Di Indonesia, Usaha Mikro, Kecil, dan Menengah (UMKM) bukan sekadar penopang ekonomi. Mereka adalah denyut kehidupan itu sendiri. Dari warung kecil di sudut gang hingga dapur rumahan yang memasak resep turun-temurun, usaha-usaha ini menghidupi jutaan keluarga. Namun, ketangguhan itu diuji keras kala pandemik COVID-19 singgah tanpa mengetuk pintu. Banyak UMKM kehilangan pasarnya seketika. Mereka yang biasanya menyapa pelanggan hanya bisa menatap pintu yang tertutup seakan dunia memerintahkan mereka berhenti. Distribusi terhambat, pelanggan menghilang, dan ruang gerak menyempit bersama rasa cemas yang menebal tiap hari. Para pelaku usaha bertahan sebisanya. Namun, ketidakpastian memaksakan banyak dari mereka untuk merelakan impian yang telah dibangun selama bertahun-tahun.
Dalam remang itu, sosok Eri Kuncoro berdiri sebagai tetangga yang tidak tega tinggal diam. Ia melihat UMKM di Jogja, khususnya di ranah kuliner, bukan hanya kehilangan kesempatan berjualan, tapi juga arah untuk melangkah.
“Waktu itu mereka (pelaku UMKM) bukan hanya kehilangan omzet, tapi juga harapan,” kisah Eri Kuncoro membuka sesi Workshop Menulis Online dan Bincang Inspiratif Astra 2025.
Bagi Eri, situasi tersebut bukan sekadar krisis ekonomi.

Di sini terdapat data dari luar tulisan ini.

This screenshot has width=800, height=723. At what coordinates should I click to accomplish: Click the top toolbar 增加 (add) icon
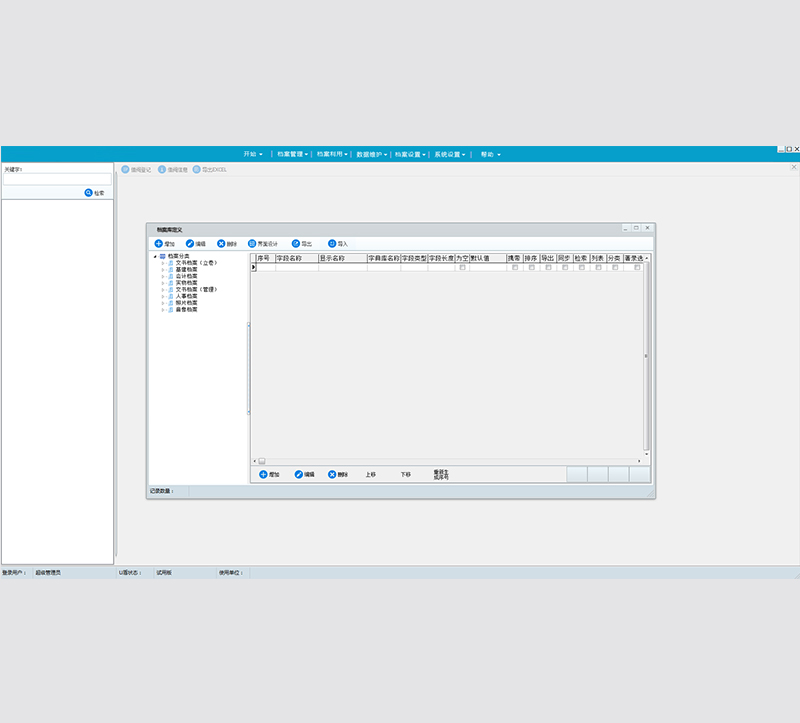158,243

Ini termasuk krisis manusia. Di sana ada wajah-wajah yang makin redup, dapur yang berhenti mengepul, dan tangan-tangan yang biasanya sibuk kini tak lagi punya sesuatu untuk dikerjakan. Dari keresahan dan empati itulah ia semai gerakan yang terlahir langsung dari kebutuhan paling mendesak:menyambung napas sesama.